2'-Methoxyacetophenone: An Efficient Photosensitizer for Cyclobutane Pyrimidine Dimer Formation.

Stationary and time-resolved experiments show that 2'-methoxyacetophenone (2-M) is an interesting compound for the investigation of triplet states in thymine samples. Time-resolved emission experiments show that the fluorescence lifetime of 2-M is 660 ps. A similar time constant of 680 ps is found in transient IR experiments. The data indicate efficient intersystem crossing (≈97%) from the fluorescent singlet state to the triplet state. The lifetime of the triplet state of 2-M dissolved in D2O at room temperature and ambient oxygen concentration is 400 ns. 2-M has a strong absorption in the UV-A range and can photosensitize the triplet state of a thymidine dinucleotide with light at a wavelength of 320 nm. The experiments show that 2-M is well-suited for time-resolved experiments on the triplet-sensitizing process.

Quantum Yield of Cyclobutane Pyrimidine Dimer Formation Via the Triplet Channel Determined by Photosensitization.
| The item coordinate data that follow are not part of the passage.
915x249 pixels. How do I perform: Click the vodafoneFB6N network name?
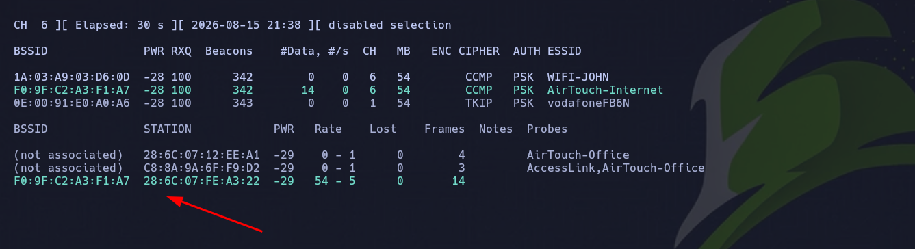click(588, 103)
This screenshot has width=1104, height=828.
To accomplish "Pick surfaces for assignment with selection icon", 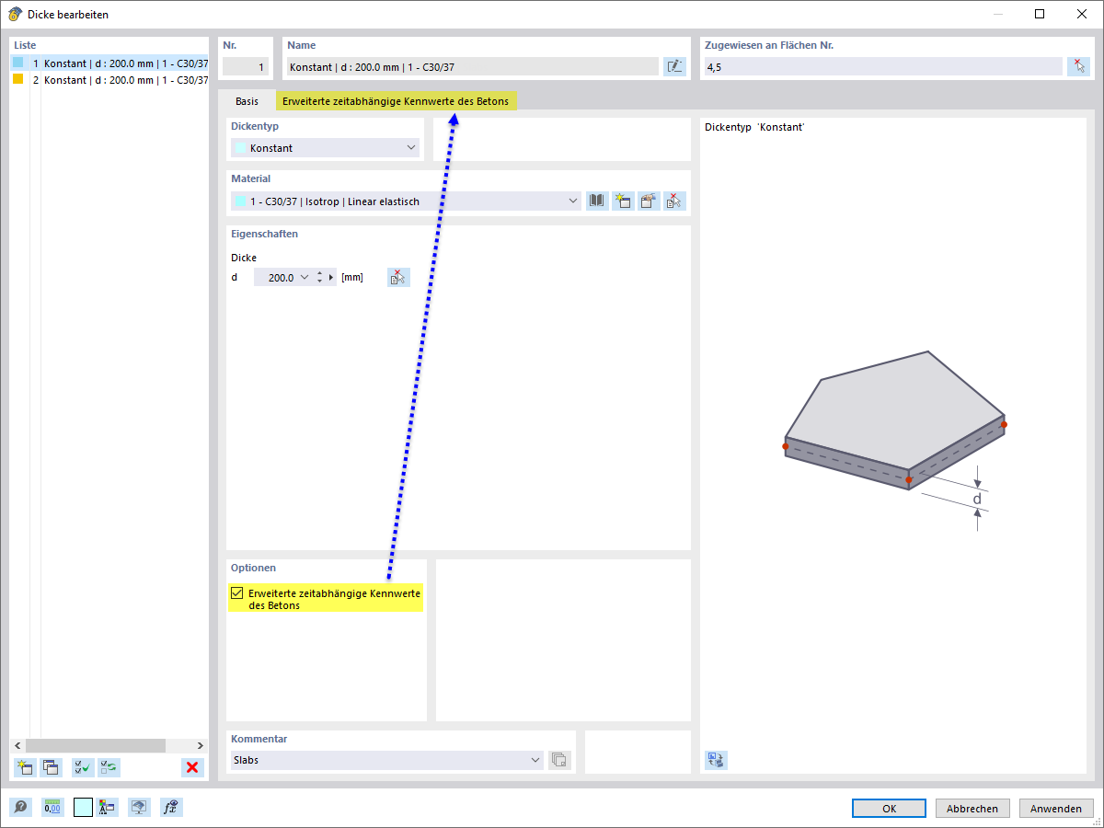I will point(1078,66).
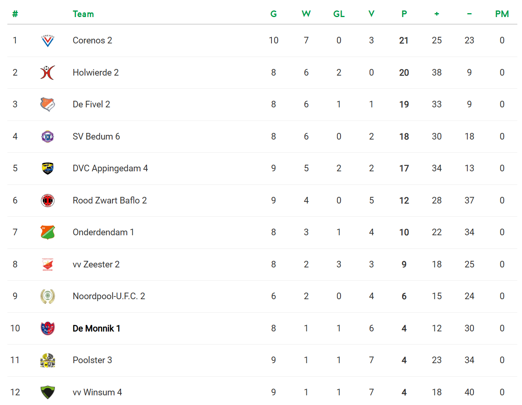522x405 pixels.
Task: Click the De Fivel 2 shield logo
Action: pos(48,104)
UV-induced formation of the cyclobutane pyrimidine dimer (CPD) lesion is investigated by stationary and time-resolved photosensitization experiments. The photosensitizer 2'-methoxyacetophenone with high intersystem crossing efficiency and large absorption cross-section in the UV-A range was used. A diffusion controlled reaction model is presented. Time-resolved experiments confirmed the validity of the reaction model and provided information on the dynamics of the triplet sensitization process. With a series of concentration dependent stationary illumination experiments, we determined the quantum efficiency for CPD formation from the triplet state of the thymine dinucleotide TpT to be 4 ± 0.2%.